- **EXERCISE INSTRUCTIONS**:
Write out the dask memory post below from "I am parallelising" to "saves intermediates outputs.", inclusive.

- **DOCUMENT PASSAGE**:
───
10

Intro

I am parallelising some code using dask.distributed (embarrassingly parallel task).

  • I have a list of Paths pointing to different images that I scatter to workers.
  • Each worker loads and filters an image (3D stack) and run some filtering. 3D filtering with scipy saves intermediates outputs.
  • Each filtered image is saved as npy and/or png on disk.
  • I am testing locally before running on a cluster and my setup is:

.

from dask.distributed import Client, LocalCluster
cluster = LocalCluster(n_workers=2, threads_per_worker=1,memory_limit =8e9)
client = Client(cluster)

Issue:

  • When I process only two images (1 image/worker) everything is fine
  • When I scatter more than one image per worker I get this warnings in which the process memory value increases.

.

distributed.worker - WARNING - Memory use is high but worker has no data to store to disk.
───
- **SOURCE EXCERPT**:

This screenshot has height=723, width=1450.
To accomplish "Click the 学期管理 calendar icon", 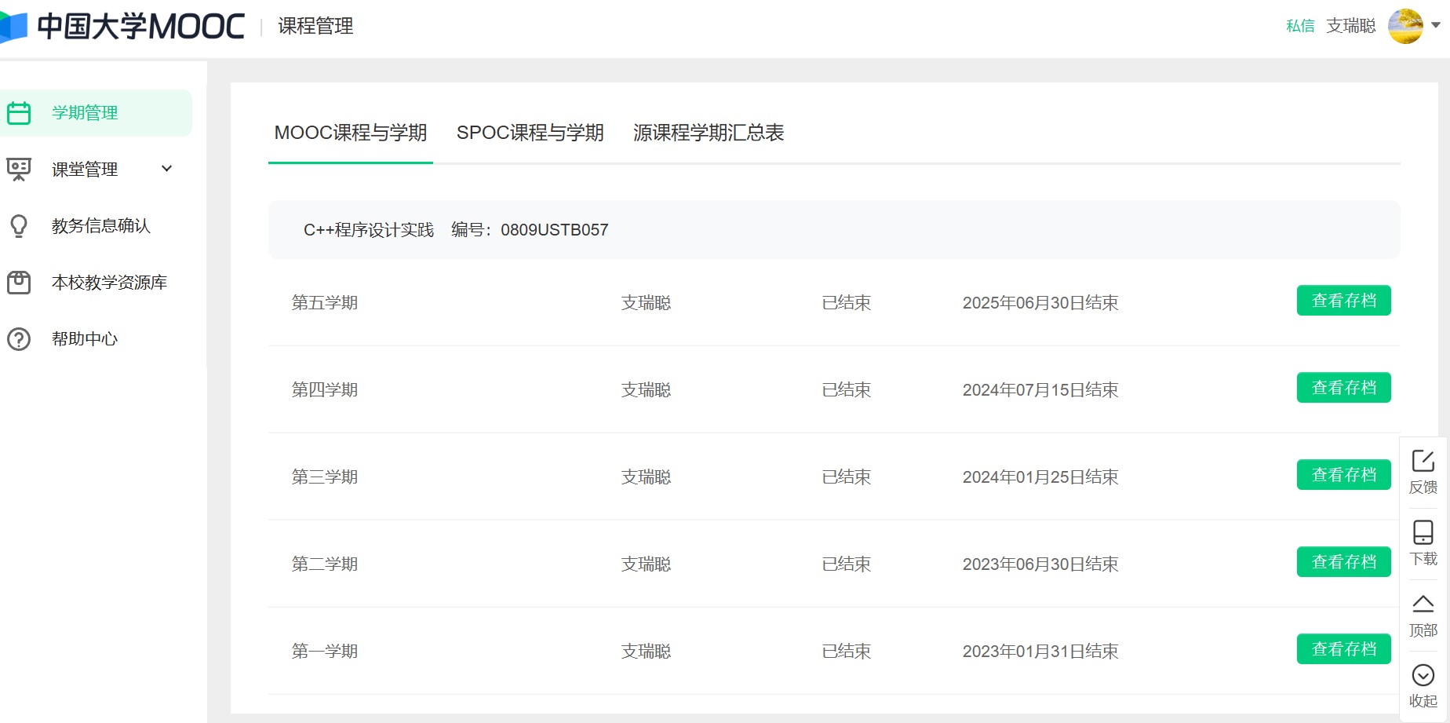I will coord(19,113).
───
- **SOLVED PROBLEM**:
I am parallelising some code using dask.distributed (embarrassingly parallel task).

  • I have a list of Paths pointing to different images that I scatter to workers.
  • Each worker loads and filters an image (3D stack) and run some filtering. 3D filtering with scipy saves intermediates outputs.